Türkiye’nin ve Türk turizmcilerinin gelecek 2025 sezonu için dikkate alması gereken kaynak pazarlara ve bu pazarlara yönelik tanıtım ve pazarlama stratejine değinen Kavaloğlu, “Dünya’nın ilk 5 ülkesine baktığımızda sırasıyla ABD, Çin, Almanya, İngiltere ve Fransa geliyor. Bizim çok uzak mesafemizde yer alan ABD ve Çin pazarından alabileceğimiz imkanlar belirli sayıda. Bu pazarlar üzerinde tabii ki çalışmaya devam ediyoruz ama gelen turist sayısını artırabilme şansımız çok yüksek değil. Geometrik artışları sağlayamayız, homojen artışlarla devam ederiz. Özellikle Avrupa’nın merkezinde 3-4 saatlik uçuş mesafesinde bulunan kalan 3 ülke bizim için çok kıymetli. İngiltere ve Almanya pazarını biz şu anda farkındalığımız ve sistemin pazarlama metodolojisi ile keşfetmiş bulunuyoruz. İngiltere pazarının yanına koymamız gereken pazar uzun zamandır bir parça atladığımız, özellikle tur operatörü bazında Türkiye’ye paket tur satanların minimize olduğu Fransa var. Kaynak pazar olarak İngiltere ve Fransa’yı ayırt etmememiz lazım. Bizim bundan sonra tamamen konsantre olmamız gereken pazar, Fransa pazarıdır. Türkiye’yi ve kültür turlarını severler. Tabii ki, kendi ülkelerinde İspanya gibi deniz, kum ve güneş imkanına sahipler ama bu imkanlar pahalı. Dolayısıyla biz iyi bir pazarlama metodolojisi ile İngiltere’nin yanına çok rahat bir şekilde Fransa’yı koyabiliriz. Bu metodolojinin içinde 3 hedef kitle olması gerekiyor. İngiltere’de yaşayan İngilizler, Avrupalı Türkler ve başka ülkelerin vatandaşı olup da İngiltere ve Fransa’da yaşayanlar. Bu kaynakların üçüne de aynı değerde bir pazarlama metodolojisi ile yaklaşmamız gerekir. TGA bunun için var, bunun farkında ve bunun için çalışıyor.

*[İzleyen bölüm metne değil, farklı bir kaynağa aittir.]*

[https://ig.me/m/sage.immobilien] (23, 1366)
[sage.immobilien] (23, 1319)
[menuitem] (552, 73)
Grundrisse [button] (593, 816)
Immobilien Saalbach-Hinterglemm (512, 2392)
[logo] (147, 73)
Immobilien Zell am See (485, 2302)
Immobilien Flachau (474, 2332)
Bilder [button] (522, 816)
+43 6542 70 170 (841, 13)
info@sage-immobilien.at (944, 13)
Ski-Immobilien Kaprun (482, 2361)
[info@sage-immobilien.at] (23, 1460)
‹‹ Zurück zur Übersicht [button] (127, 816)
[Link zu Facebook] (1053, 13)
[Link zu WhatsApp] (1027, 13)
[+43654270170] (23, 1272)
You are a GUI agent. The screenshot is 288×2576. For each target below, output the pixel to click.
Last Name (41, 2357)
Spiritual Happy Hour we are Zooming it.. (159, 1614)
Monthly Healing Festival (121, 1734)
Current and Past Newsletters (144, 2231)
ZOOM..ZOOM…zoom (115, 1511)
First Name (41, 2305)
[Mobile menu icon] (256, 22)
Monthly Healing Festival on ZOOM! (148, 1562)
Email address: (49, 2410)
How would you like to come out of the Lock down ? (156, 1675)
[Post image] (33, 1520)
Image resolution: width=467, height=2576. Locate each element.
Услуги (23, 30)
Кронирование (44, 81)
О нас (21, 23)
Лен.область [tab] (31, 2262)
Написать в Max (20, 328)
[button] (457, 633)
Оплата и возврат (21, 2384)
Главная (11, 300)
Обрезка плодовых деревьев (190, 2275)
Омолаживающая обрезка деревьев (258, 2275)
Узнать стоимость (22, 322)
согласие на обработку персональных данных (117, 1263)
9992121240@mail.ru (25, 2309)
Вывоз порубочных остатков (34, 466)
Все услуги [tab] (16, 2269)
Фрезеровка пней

Bizler özel sektör olarak bu konuda kendi metodolojilerimizi TGA’ya paralel olarak bu ülkelere kaydırmalıyız” şeklinde konuştu.
“EN BÜYÜK PROBLEM SABİT EURO KURU”
Kavaloğlu, “ABD’deki seçimler belli oldu, Trump yeniden seçildi. Ülkemiz ve dünya için hayırlısını dilemekten başka bir şey gelmiyor elimizden. İzleyip göreceğiz. Bu durumun ülkelerarası ekonomiye, siyasete ve turizme yansıması muhakkak olacaktır. Bu yansımanın pozitif olmasını diliyorum. Tedbiri elden bırakmamak gereken bir 2025 yılı olacak. Çok iyi olacak şeklinde düşünmememiz lazım. Bizim için şu an en büyük problem, sabit Euro kurunun devamlılığı. Ocak ayında tekrar bir asgari ücret zammı yapılacak. Enflasyonist baskı devam ediyor. Çalışanlarımız bizim için çok değerli. Hak ederek kazandıkları maaşlarının hayatlarını idame ettirecek oranda olması hepimizin kalbinden geçen bir düşünce. Doğrusu da bu” sözleri ile açıklamalarını noktaladı.